◆ **Work task**: In the entries that follow, the lines from the one with "Tap the home indicator bar at bottom" through the one with "724x1568 pixels." are the ones to write out, exactly and with both ends included. Nothing else should appear.

++++ Data extract

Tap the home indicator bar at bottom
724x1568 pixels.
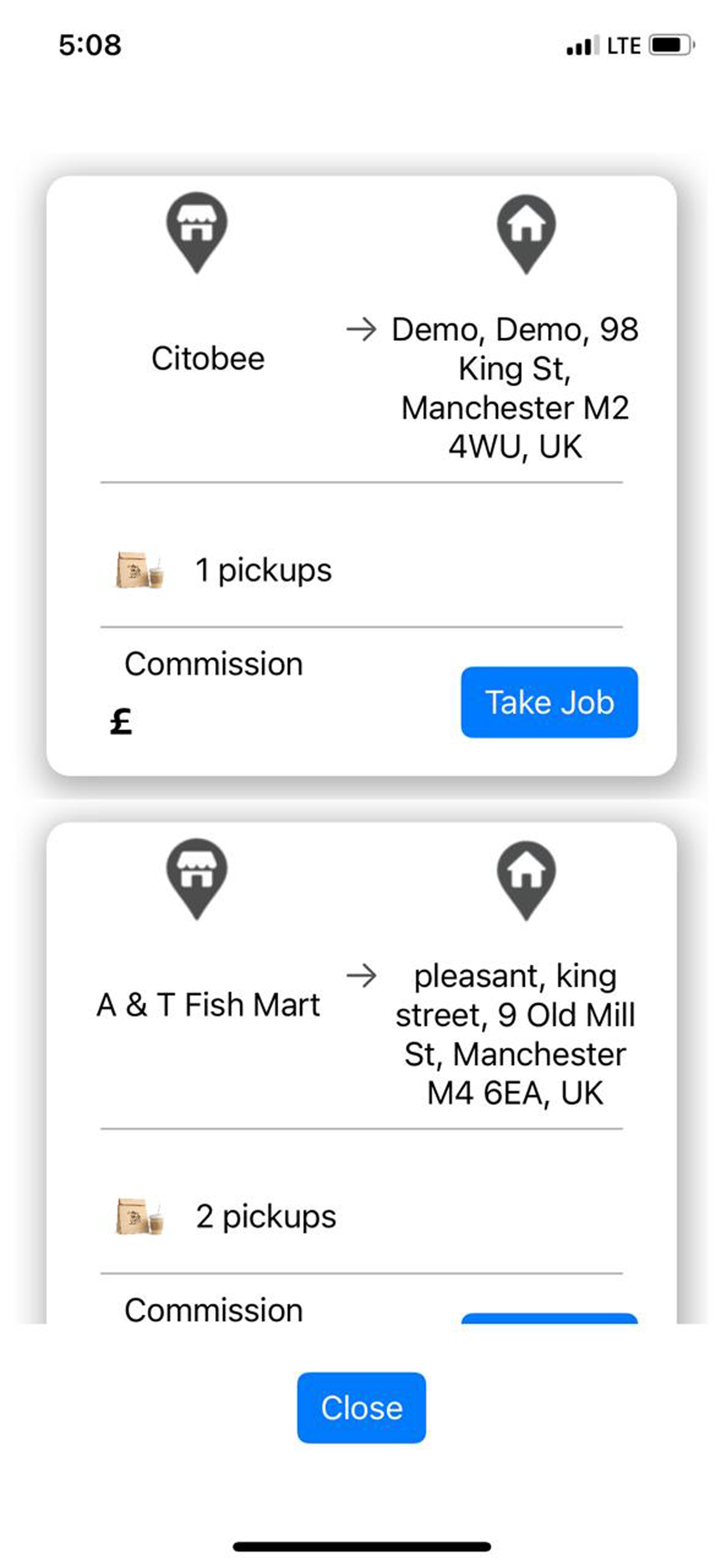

++++++++
++++ Data extract

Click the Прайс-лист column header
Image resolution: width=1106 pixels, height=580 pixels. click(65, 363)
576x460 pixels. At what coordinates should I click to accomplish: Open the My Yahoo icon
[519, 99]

++++++++

◆ **Answer to the exercise**:
Tap the home indicator bar at bottom
724x1568 pixels.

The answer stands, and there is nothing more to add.